Sandro subiu na moto e rumou para outro destino: um quarteirão antes da garagem onde costumava pegar o trator ou a escavadeira, o operador de máquinas virou e entrou no posto de saúde. Dali foi para o hospital em Xanxerê e depois para o fim.

A prefeitura local decretou três dias de luto pela morte do servidor. "Era um piazão que nunca ficou doente. Tinha mês que acumulava 60 horas extras de tanto que ajudava as pessoas, abrindo caminho, tapando buraco, dragando inundação. E ele foi enterrado que nem bicho, tudo fechado, tudo apressado", queixa-se o pai.

A morte fora dos grupos de risco revoltou Zelindo. "É muito duro um pai enterrar um filho. Acabou com minha vida." Ele toma fôlego e critica o papel do governo federal. "O povo está sofrendo demais por causa desse presidente que não acreditou nessa doença. Foi uma matança sem sentido."

Marema, como a grande maioria das cidades catarinenses, deu vitória nos dois turnos para Jair Bolsonaro, em 2018. O reduto, porém, sente as consequências da escolha.

● **O que fazer**
No texto sobre a morte de Sandro, quantos dias de luto a prefeitura local decretou?

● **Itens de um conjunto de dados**
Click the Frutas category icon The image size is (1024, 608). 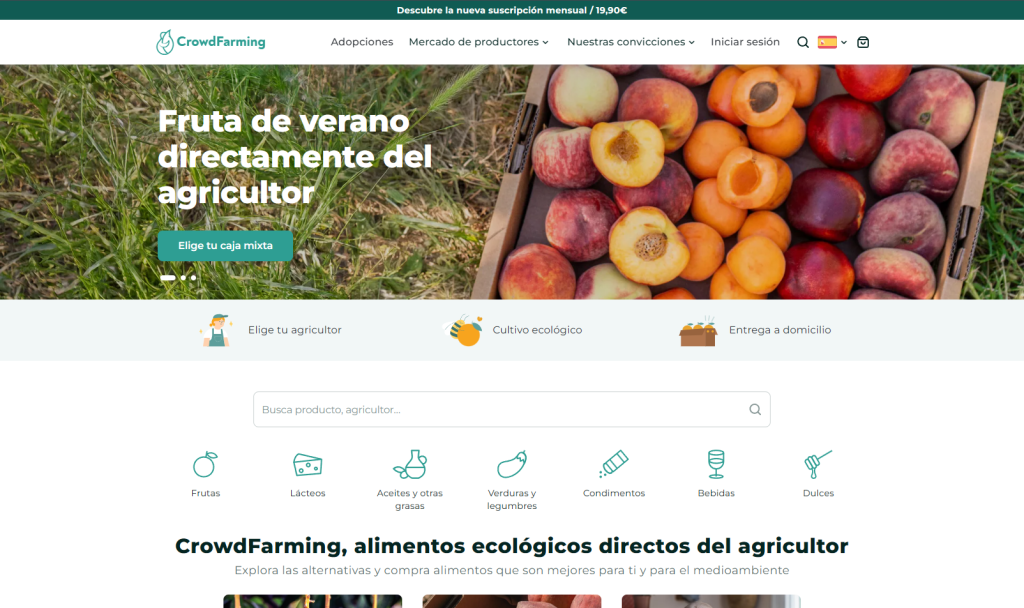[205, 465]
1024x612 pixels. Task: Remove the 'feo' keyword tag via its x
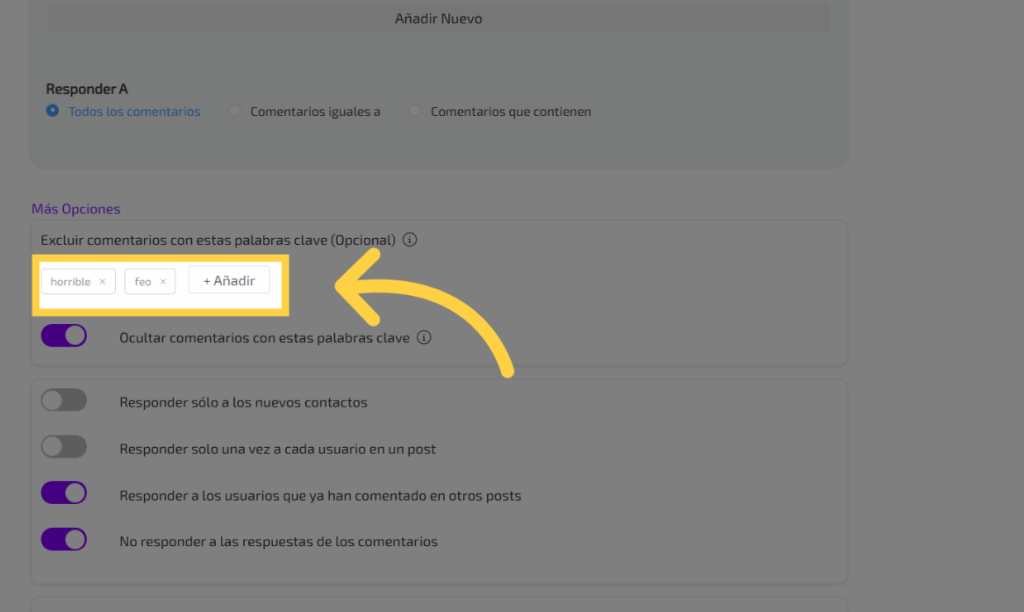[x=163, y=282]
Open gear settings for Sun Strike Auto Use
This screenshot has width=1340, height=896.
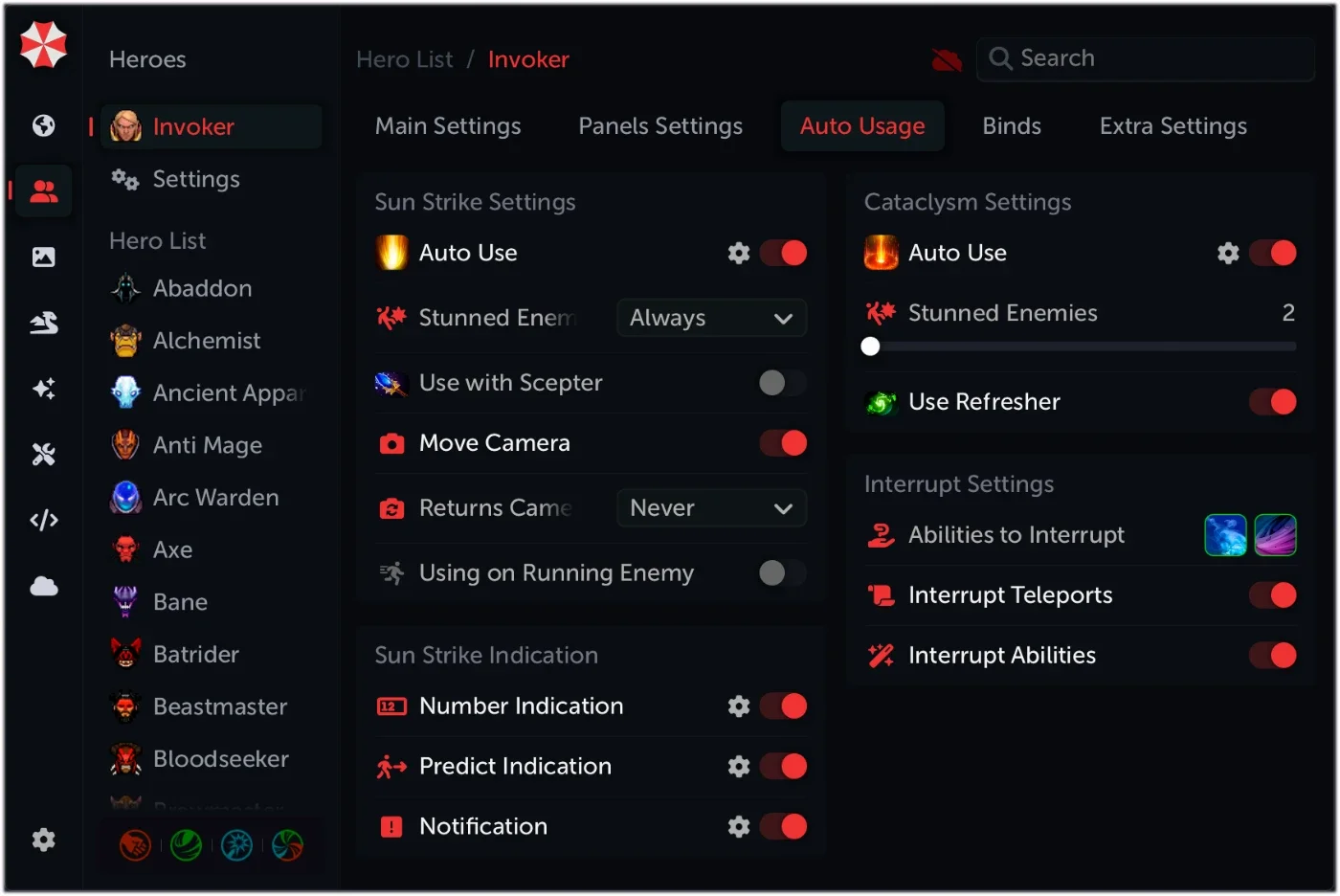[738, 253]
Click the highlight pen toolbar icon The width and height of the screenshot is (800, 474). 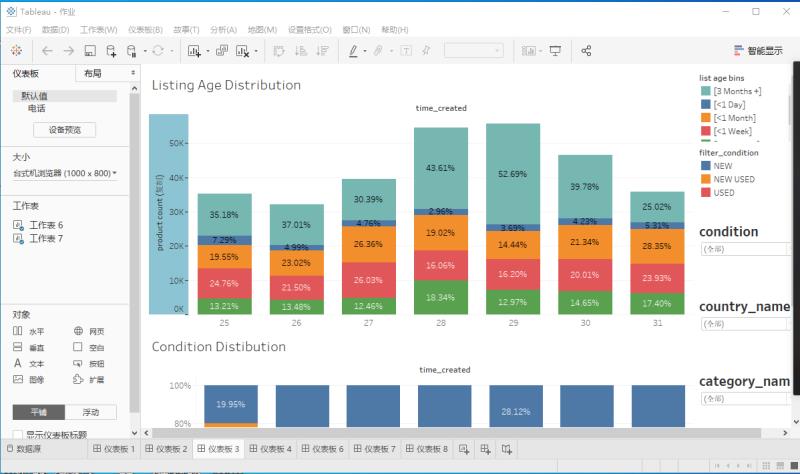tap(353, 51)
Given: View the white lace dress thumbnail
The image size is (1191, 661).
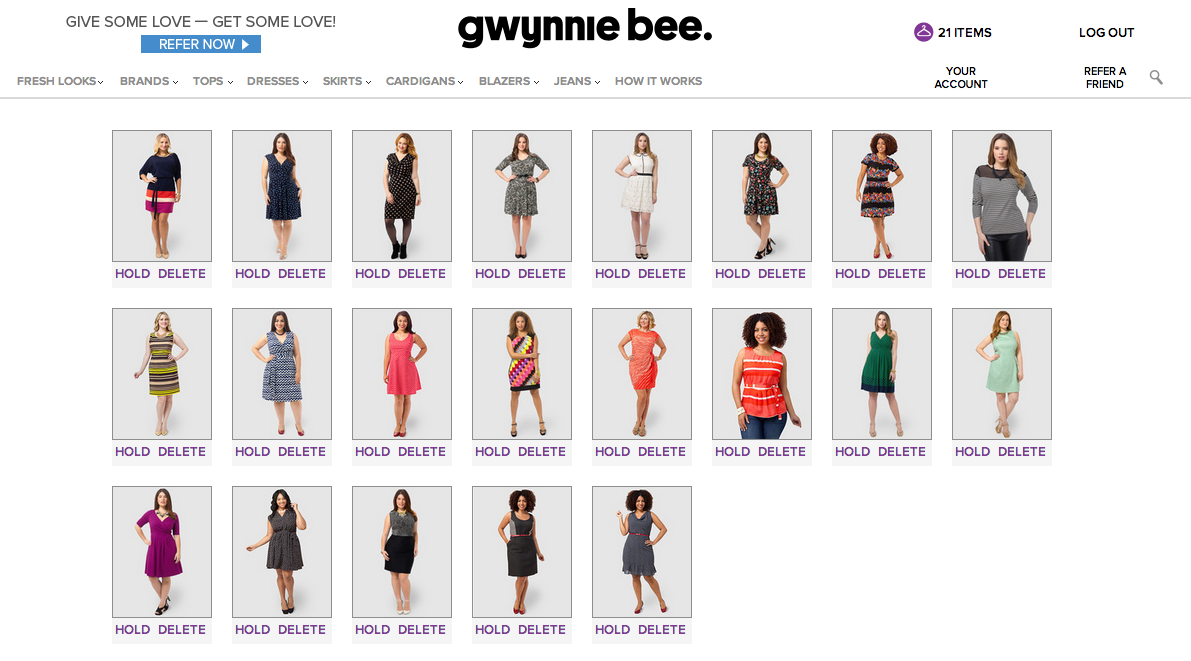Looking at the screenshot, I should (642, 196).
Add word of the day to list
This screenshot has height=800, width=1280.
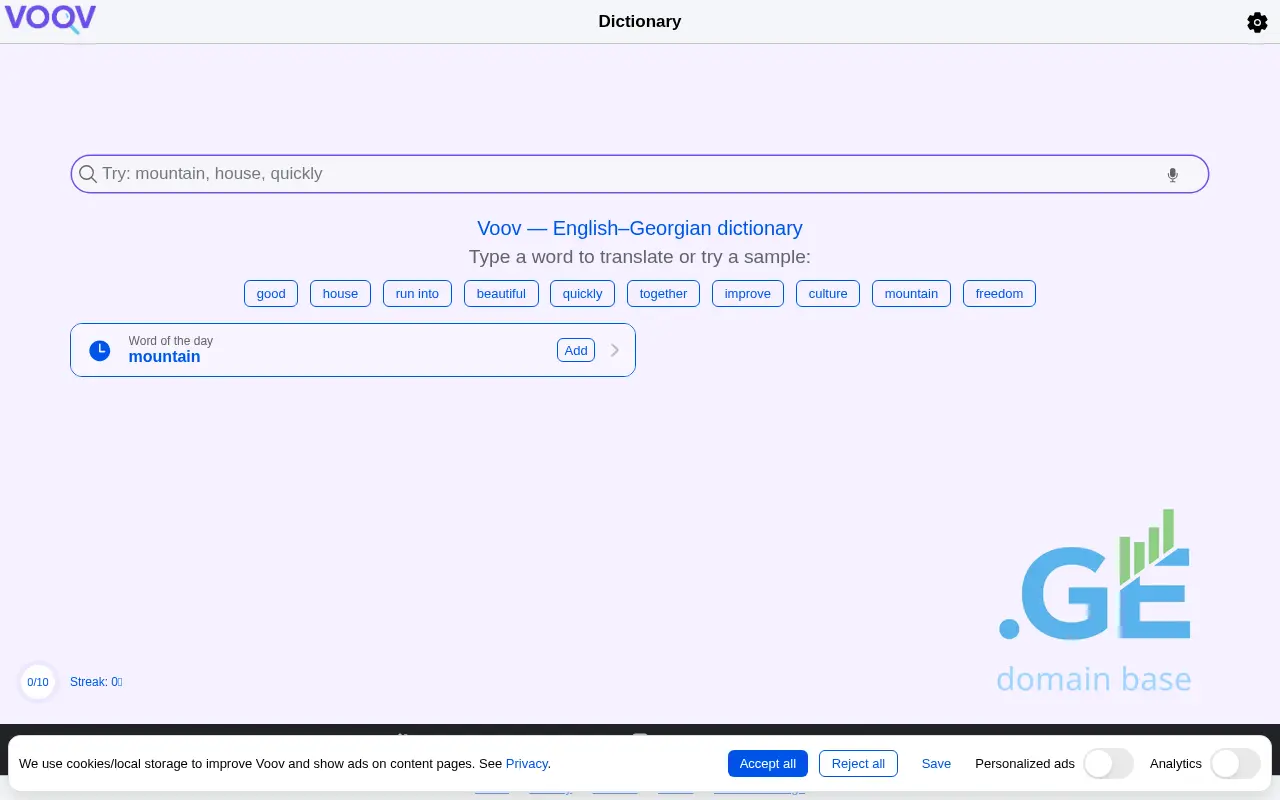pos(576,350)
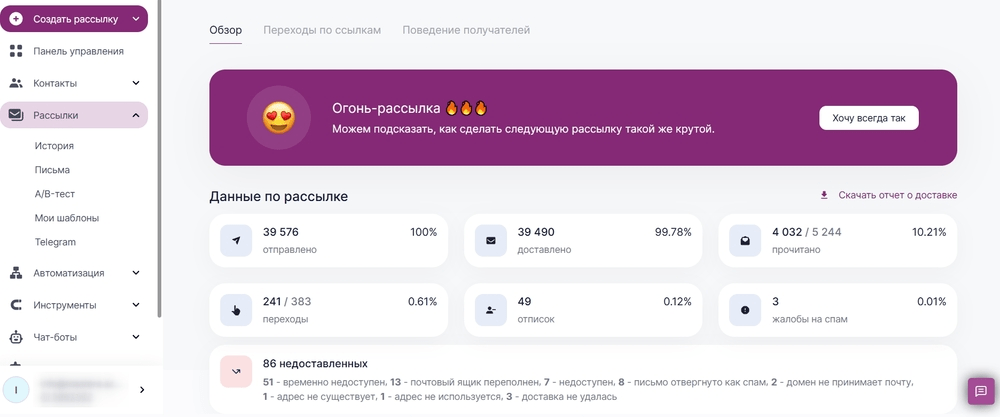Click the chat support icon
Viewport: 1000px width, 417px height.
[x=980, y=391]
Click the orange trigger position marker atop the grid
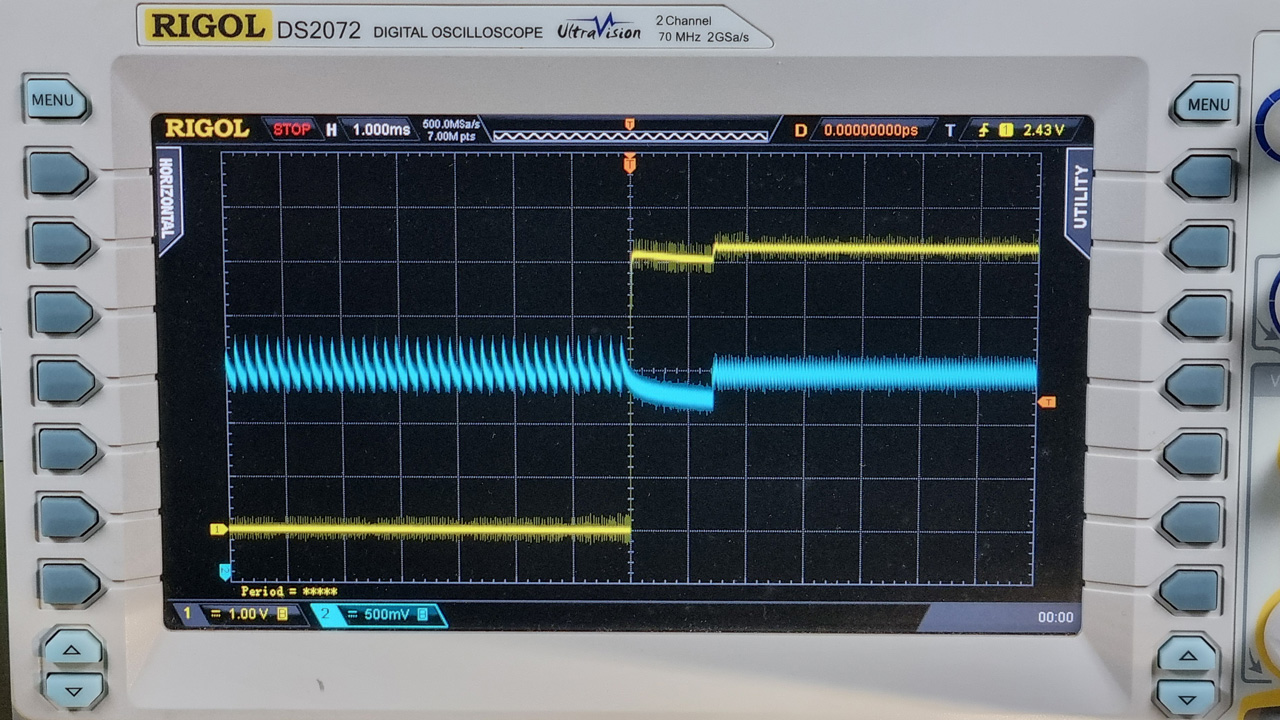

● **Resposta da tarefa**
Três dias de luto.